Extend the article on Michigan business tax and insurance requirements, picking up after its last sentence.

Exercise text –
⁂
Axios HR™ : Attract. Retain. Develop.

New Tax & Insurance Requirements For Michigan Businesses

The economic climate in Michigan is in flux and in some terms, on the rise. As of the end of 2016, Forbes rated Michigan as #28 among the best states for business, an increase from 2009 when it ranked at #49. With regards to economic climate, Michigan sits at #15.

Michigan’s current governor (Richard D. Snyder) has tried to make the state a more business-friendly state over the past six years by repealing and rolling back some taxes, resulting in benefits to employers.

Following is a list of taxes and insurance that may be relevant to the operation of a business or corporation in Michigan. Note that this is not an exhaustive list; depending on the nature of your business other rules may apply.

Income Tax Withholding

Employers in Michigan who must withhold federal income tax from employee wages under the Internal Revenue Code must also withhold Michigan income tax—which is currently 4.25 percent, after the deduction of personal and dependency exemption allowances. In addition, employers in some local jurisdictions must withhold local income tax.

Corporate Income Tax

C corporations and corporations who are taxed as such federally must pay a 6-percent Michigan Corporate Income Tax (CIT)—which replaced the Michigan Business Tax in 2012 for the majority of taxpayers.
⁂
Dataset records –
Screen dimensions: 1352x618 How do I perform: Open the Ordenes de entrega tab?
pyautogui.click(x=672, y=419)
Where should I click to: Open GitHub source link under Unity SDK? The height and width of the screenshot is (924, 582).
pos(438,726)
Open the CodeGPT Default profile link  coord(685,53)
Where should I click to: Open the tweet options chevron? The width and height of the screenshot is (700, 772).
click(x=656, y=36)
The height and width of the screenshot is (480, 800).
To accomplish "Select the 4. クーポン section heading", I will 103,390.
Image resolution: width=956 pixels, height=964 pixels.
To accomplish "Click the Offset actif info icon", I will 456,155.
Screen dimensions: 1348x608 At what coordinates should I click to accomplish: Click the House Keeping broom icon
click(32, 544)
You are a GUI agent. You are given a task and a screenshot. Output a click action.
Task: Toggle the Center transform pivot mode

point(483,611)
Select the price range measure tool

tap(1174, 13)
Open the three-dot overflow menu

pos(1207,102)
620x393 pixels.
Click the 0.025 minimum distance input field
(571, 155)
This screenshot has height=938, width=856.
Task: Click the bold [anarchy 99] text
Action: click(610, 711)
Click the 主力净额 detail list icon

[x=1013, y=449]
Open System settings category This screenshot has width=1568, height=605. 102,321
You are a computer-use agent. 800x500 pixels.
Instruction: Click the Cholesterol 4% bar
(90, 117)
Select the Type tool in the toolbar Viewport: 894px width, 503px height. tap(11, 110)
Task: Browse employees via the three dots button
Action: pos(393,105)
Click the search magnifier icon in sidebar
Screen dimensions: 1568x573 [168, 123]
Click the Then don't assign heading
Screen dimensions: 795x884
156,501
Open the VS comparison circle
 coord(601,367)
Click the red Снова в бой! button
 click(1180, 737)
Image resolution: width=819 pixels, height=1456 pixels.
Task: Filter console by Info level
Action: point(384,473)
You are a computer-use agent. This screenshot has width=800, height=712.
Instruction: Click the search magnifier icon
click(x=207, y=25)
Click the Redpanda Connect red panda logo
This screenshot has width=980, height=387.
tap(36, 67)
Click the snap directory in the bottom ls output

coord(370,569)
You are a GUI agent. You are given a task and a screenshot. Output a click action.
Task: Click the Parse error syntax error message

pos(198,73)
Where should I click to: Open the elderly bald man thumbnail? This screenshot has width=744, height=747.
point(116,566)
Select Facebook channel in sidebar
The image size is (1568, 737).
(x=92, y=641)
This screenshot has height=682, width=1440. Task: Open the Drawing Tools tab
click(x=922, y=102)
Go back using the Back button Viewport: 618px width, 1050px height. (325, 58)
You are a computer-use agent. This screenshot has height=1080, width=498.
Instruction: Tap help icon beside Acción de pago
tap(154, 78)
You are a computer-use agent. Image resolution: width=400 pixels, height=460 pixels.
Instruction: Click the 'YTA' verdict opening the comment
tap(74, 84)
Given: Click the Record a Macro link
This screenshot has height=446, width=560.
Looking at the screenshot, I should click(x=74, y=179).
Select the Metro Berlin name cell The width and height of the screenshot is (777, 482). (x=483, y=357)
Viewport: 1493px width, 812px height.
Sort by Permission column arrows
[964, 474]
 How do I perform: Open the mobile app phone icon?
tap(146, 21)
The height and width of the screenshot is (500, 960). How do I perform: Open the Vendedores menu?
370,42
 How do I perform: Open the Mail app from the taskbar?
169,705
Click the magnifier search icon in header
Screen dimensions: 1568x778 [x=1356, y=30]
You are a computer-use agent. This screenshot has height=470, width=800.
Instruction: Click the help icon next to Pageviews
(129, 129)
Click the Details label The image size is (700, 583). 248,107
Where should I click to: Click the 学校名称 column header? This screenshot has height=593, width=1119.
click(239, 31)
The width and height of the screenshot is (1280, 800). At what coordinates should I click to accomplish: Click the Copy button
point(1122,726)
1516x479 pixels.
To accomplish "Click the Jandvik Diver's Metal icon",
⁂
Result below –
If your allocated gross receipts are less than $350,000 and/or your annual tax liability is less than or equal to $100, you do not have to pay or file the CIT. Financial institutions and insurance companies are excluded from the gross receipts threshold. Insurance companies and financial institutions pay alternative taxes, instead of CIT.

Insurance companies pay a premium tax of 1.25 percent and financial institutions pay a franchise tax of .29 percent. For more information on these taxes, visit the state’s Department of Treasury website.

Workers’ Compensation

Worker’s compensation, as required in Michigan, provides wage replacement, medical, and rehabilitation benefits to individuals who are injured while at work. At the same time, it protects employers by limiting their liability.

Most public and private employers in Michigan are covered by workers’ compensation. Generally, private employers are subject to the state’s Workers’ Disability Compensation Act if:

  • They have three or more employees simultaneously
  • One or more employees earn 35 hours or more a week for 13 or more weeks

Note that a few classes of workers are covered by federal laws but not by the Workers’ Disability Compensation Act of Michigan, including postal workers, VA hospital staff, and members of the U.S. armed forces.

Essentially, most workers are covered by the state’s workers’ compensation laws, which require that employers provide some way of assuring that they can pay benefits to workers injured on the job. Most employers purchase a policy from private insurance companies to meet this requirement.

More information on workers’ compensation laws in Michigan can be found on The Michigan Department of Licensing and Regulatory Affairs website.

Unemployment Insurance

Federal unemployment insurance and Michigan unemployment insurance must be paid entirely by the employer rather than by the employee.

The federal unemployment tax (FUTA) rate, after full credit, is 0.6 percent of the first $7,000 paid to each employee covered under the federal law.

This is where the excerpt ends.